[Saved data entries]
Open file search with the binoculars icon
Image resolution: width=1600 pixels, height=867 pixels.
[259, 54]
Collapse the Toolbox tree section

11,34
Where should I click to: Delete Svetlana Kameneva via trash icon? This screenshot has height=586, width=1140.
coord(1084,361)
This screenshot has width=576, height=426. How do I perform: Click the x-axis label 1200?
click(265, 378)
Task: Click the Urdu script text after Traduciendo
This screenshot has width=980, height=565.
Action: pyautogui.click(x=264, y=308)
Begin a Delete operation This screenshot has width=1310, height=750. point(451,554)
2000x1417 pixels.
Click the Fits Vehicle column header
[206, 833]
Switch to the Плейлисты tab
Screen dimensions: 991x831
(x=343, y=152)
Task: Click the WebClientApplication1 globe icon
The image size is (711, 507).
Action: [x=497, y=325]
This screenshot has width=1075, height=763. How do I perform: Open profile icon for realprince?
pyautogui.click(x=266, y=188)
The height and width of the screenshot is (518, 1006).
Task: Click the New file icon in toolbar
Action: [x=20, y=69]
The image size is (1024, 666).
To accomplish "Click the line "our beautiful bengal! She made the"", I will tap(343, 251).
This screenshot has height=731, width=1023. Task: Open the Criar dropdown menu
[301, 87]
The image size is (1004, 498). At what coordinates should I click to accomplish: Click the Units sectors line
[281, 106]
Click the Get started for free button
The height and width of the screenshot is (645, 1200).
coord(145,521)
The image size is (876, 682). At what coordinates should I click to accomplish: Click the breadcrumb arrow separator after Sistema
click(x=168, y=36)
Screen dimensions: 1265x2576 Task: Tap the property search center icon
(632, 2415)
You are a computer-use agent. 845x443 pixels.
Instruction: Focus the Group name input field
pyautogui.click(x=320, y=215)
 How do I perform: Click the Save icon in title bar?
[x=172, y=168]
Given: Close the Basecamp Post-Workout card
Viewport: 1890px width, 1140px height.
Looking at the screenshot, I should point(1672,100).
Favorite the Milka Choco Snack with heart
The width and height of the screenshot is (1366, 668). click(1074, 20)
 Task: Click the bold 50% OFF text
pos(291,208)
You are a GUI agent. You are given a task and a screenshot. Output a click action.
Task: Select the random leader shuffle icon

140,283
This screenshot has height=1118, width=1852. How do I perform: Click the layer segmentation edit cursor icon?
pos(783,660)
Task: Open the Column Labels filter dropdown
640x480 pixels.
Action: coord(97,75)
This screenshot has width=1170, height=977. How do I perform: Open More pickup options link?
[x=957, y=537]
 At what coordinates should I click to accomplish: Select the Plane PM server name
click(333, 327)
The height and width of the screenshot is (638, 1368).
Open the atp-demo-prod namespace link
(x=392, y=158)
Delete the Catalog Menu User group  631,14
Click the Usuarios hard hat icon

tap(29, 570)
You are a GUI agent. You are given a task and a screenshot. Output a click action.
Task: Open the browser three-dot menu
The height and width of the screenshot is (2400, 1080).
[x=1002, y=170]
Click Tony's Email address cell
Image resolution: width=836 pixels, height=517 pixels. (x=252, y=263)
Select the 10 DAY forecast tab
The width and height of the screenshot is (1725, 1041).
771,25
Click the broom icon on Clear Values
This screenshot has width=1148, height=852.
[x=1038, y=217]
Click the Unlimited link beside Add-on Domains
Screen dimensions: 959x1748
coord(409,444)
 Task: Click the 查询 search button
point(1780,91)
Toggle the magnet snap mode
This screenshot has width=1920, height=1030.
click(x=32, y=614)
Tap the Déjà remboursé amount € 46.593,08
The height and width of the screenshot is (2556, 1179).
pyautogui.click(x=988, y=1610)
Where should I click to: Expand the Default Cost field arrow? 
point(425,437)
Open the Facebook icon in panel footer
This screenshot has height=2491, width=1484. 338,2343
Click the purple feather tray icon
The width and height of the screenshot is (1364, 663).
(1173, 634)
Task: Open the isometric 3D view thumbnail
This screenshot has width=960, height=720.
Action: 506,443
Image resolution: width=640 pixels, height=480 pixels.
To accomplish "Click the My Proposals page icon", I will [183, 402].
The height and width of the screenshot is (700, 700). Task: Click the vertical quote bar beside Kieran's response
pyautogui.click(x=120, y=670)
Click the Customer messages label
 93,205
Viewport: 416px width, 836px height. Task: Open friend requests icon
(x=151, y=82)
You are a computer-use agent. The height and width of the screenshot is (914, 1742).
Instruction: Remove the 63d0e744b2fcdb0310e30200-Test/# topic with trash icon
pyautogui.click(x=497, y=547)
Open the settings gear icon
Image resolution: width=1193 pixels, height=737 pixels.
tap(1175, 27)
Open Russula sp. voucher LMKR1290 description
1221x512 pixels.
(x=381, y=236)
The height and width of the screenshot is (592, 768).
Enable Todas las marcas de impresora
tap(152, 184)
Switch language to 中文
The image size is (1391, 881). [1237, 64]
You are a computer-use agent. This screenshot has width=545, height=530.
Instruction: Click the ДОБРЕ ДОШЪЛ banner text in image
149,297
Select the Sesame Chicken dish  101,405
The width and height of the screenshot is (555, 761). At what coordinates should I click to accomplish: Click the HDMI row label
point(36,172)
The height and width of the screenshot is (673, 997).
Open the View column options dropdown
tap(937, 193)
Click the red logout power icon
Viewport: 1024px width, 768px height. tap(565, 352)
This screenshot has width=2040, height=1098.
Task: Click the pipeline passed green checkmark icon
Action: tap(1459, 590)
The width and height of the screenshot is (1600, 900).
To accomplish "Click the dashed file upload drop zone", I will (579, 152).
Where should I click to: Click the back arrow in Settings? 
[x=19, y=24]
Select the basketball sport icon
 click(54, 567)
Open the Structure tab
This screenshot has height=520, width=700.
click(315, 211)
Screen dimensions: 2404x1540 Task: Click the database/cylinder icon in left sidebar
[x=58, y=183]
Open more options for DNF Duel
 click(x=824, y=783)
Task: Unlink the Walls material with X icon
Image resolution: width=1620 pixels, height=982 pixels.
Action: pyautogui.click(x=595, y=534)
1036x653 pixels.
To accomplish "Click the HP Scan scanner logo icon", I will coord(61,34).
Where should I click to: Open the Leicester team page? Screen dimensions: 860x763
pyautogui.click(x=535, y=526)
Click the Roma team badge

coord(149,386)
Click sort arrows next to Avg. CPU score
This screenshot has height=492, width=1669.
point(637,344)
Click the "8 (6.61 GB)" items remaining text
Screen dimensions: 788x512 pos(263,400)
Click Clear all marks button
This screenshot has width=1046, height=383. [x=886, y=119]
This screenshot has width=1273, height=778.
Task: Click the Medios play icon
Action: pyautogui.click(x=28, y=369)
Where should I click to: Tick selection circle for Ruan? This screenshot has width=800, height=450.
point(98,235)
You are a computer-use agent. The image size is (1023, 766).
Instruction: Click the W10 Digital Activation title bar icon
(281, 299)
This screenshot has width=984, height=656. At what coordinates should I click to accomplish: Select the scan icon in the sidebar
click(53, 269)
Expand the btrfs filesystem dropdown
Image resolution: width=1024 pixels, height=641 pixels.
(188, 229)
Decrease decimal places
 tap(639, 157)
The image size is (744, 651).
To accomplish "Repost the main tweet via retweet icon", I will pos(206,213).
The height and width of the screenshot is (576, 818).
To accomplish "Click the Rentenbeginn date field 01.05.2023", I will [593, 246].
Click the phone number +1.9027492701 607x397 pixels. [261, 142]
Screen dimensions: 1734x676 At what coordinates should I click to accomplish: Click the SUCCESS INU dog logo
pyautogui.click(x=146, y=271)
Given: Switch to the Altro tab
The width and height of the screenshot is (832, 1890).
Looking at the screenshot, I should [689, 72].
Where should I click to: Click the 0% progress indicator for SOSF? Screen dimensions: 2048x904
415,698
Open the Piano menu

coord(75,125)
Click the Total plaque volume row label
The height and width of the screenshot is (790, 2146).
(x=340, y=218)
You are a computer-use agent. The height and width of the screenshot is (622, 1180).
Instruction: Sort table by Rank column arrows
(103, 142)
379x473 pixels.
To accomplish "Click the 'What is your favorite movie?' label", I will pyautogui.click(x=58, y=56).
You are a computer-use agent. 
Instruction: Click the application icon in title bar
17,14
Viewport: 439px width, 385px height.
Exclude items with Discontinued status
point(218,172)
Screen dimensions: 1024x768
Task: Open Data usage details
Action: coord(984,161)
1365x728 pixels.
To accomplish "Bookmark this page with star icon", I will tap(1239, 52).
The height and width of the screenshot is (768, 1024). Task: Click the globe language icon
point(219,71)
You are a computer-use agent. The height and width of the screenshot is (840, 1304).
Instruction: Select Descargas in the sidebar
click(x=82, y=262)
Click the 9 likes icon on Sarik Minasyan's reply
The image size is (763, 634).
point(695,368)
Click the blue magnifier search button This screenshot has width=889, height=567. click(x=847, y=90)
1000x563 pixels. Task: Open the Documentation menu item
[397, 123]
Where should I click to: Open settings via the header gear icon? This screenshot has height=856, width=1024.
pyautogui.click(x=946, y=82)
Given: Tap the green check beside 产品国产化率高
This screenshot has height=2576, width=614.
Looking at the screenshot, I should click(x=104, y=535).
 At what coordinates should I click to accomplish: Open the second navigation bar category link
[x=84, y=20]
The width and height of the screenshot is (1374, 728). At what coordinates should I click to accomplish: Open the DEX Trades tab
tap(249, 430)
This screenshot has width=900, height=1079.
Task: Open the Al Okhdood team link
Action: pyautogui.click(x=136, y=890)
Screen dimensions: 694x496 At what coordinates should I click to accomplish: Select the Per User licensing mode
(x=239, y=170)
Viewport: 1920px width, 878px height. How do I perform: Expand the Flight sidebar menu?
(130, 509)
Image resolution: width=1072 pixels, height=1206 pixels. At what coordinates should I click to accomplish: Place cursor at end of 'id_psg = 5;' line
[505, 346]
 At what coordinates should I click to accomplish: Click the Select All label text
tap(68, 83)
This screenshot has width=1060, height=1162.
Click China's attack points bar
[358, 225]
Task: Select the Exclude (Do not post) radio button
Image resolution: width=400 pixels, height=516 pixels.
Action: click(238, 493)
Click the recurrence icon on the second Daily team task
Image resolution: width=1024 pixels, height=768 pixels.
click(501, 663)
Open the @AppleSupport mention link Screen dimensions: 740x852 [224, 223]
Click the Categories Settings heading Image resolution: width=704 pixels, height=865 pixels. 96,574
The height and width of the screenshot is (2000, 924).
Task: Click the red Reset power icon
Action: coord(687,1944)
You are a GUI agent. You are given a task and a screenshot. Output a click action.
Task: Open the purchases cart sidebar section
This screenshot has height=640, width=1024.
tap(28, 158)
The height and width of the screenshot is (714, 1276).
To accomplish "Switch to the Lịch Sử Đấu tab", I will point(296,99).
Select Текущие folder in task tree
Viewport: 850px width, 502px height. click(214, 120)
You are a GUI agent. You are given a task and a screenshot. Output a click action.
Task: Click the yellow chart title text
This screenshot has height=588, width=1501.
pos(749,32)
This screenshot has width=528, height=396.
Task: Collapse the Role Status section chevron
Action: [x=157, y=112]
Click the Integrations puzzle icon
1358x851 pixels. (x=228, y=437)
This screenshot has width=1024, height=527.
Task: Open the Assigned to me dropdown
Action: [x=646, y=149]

[What this task involves] Go through the data and gather every line that holds "agent".

[Response for this exercise]
You are a computer-use agent. 845x443 pixels.
You are a GUI agent. You are given a task and a screenshot. Output a click action.
You are a GUI agent. You are given a task and a screenshot. Output a click action.
You are a computer-use agent. The height and width of the screenshot is (914, 1742).
You are a computer-use agent. This screenshot has width=545, height=530.
You are a computer-use agent. The image size is (1023, 766).
You are a computer-use agent. The height and width of the screenshot is (622, 1180).
You are a computer-use agent. 
You are a computer-use agent. The height and width of the screenshot is (840, 1304).
You are a GUI agent. You are given a task and a screenshot. Output a click action.
You are a GUI agent. You are given a task and a screenshot. Output a click action.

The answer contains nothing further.